Chequeado, a fact-checker in Argentina, tried to build an app in 2014, but there were no major events that galvanized enough interest in the project and not enough money to develop the app and carry it through to completion. Chequeado released the app to the public, but abandoned the project after it did not attract many users. Laura Zommer, Chequeado’s executive director, noted that there was not enough public interest in the app to allow it to take off without the necessary supply of resources.
“We thought we were better than we are… If you decide to do something technologically, you have to be sure there are interests outside your newsroom in that project,” Zommer said. “Never develop without enough money – at least for one year or so – to experiment.”
In addition to the confessions about failures, the fact-checkers also shared success stories. Full Fact broadened its audience by using Wikipedia in a creative way. The British fact-checker trained volunteers to edit and correct more than 20 Wikipedia articles about whether the UK should leave the European Union.
PolitiFact raised money from crowdfunding to annotate the State of the Union address live and send journalists to Iowa and New Hampshire before the caucuses and primary election.

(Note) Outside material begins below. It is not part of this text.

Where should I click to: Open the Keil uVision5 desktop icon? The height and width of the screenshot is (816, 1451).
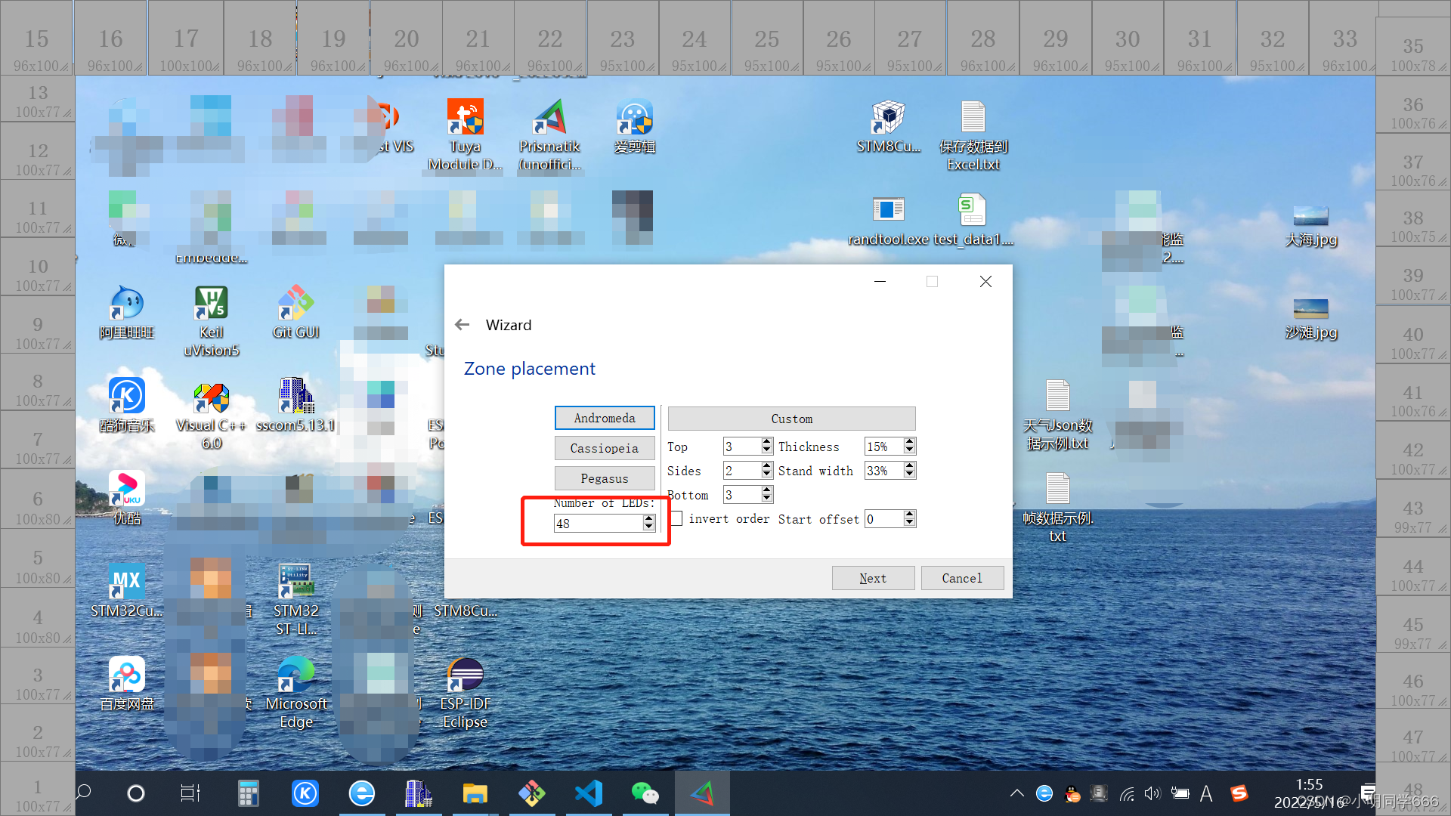[211, 304]
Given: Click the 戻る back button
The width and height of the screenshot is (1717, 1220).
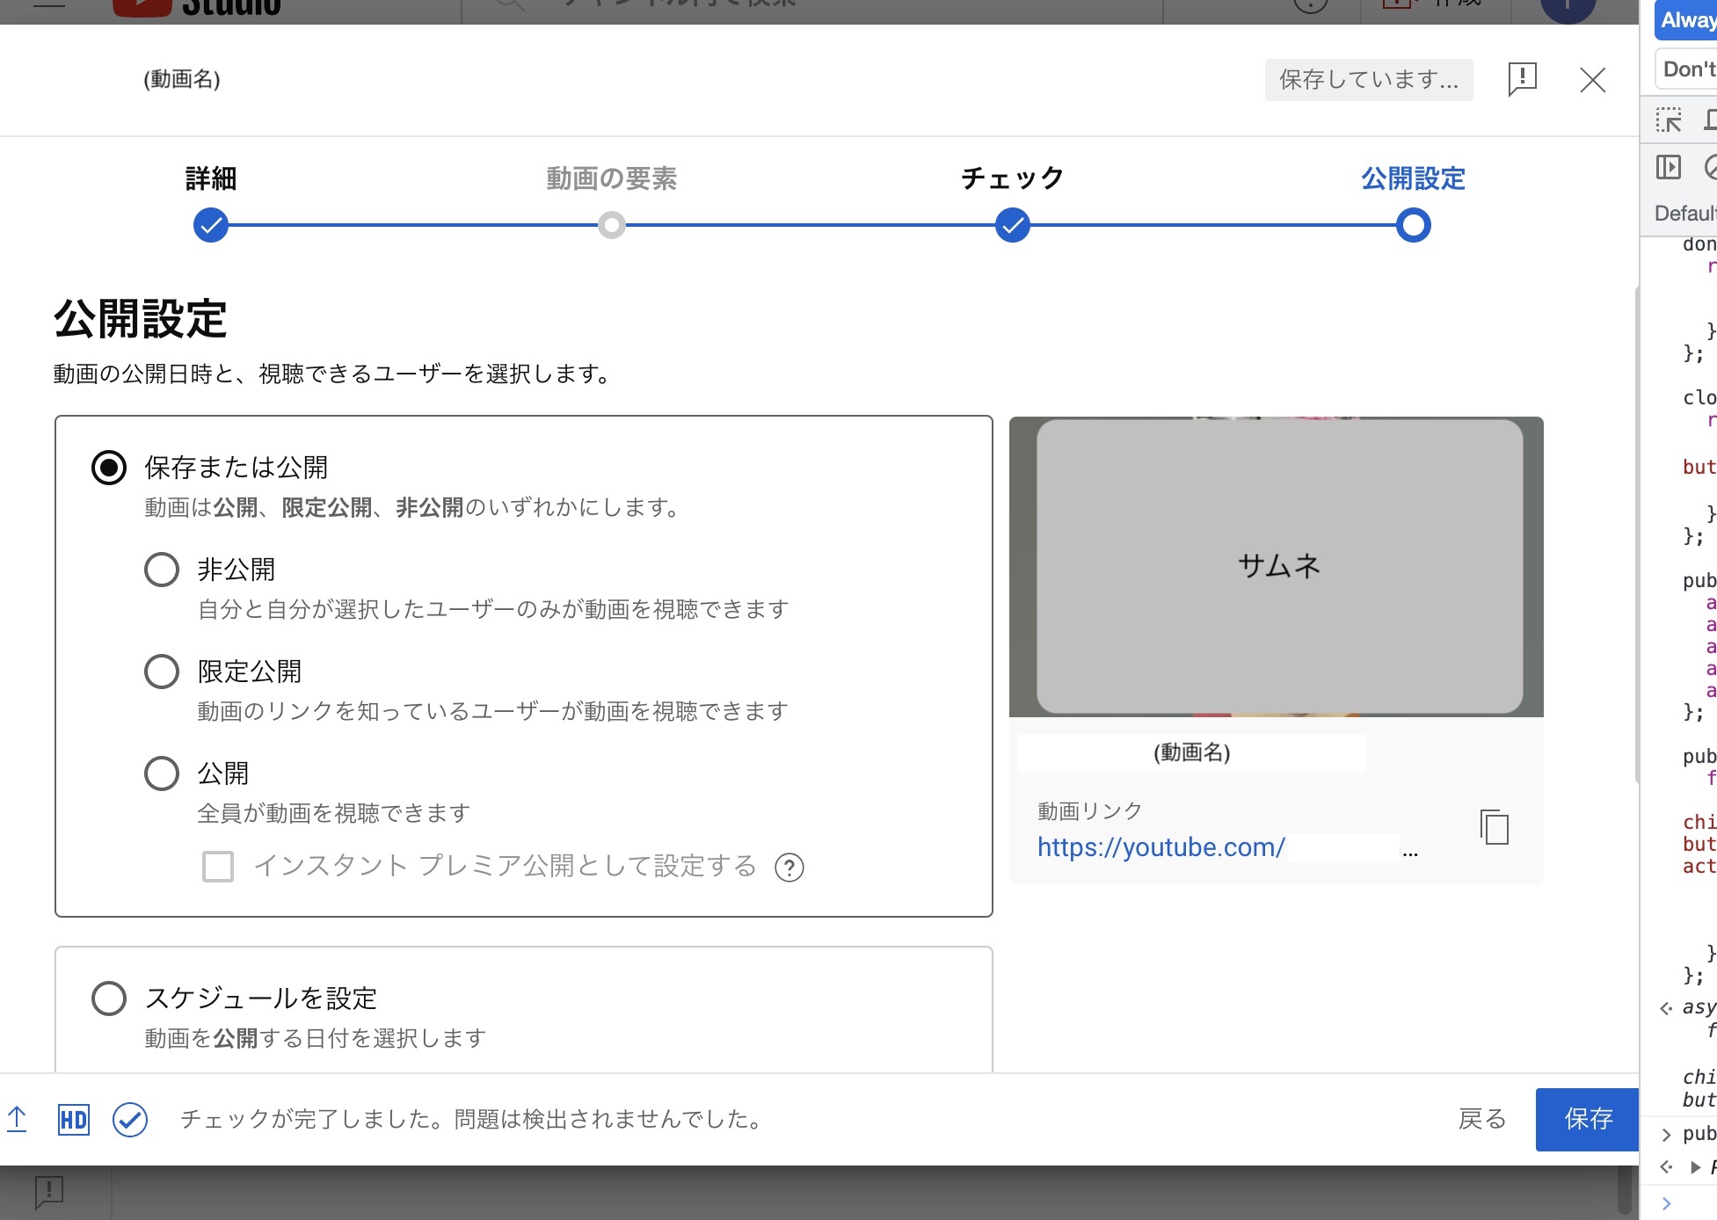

Lupa live-tweeted to essentially annotate television coverage of how members of Congress voted during the impeachment process in April.
Speed was of the essence for Dan MacGuill, a fact-checker for the Irish site TheJournal.ie who quickly debunked a social media post about low parliamentary attendance for a mental health debate as the post was beginning to go viral.
“It was anti-viral…It took a claim that had kind of taken over the Internet in Ireland for a short time and it kind of hijacked it.” MacGuill said. “Because I lived in the U.S., I could publish it by 3:30 the next morning, and that was particularly important for viral claims that have such short lifespans.”
Correction: an earlier version of this article contained a typo. The director of Lupa, the Brazilian fact-checking site, is Cristina Tardaguila not Cristiana. We regret the error.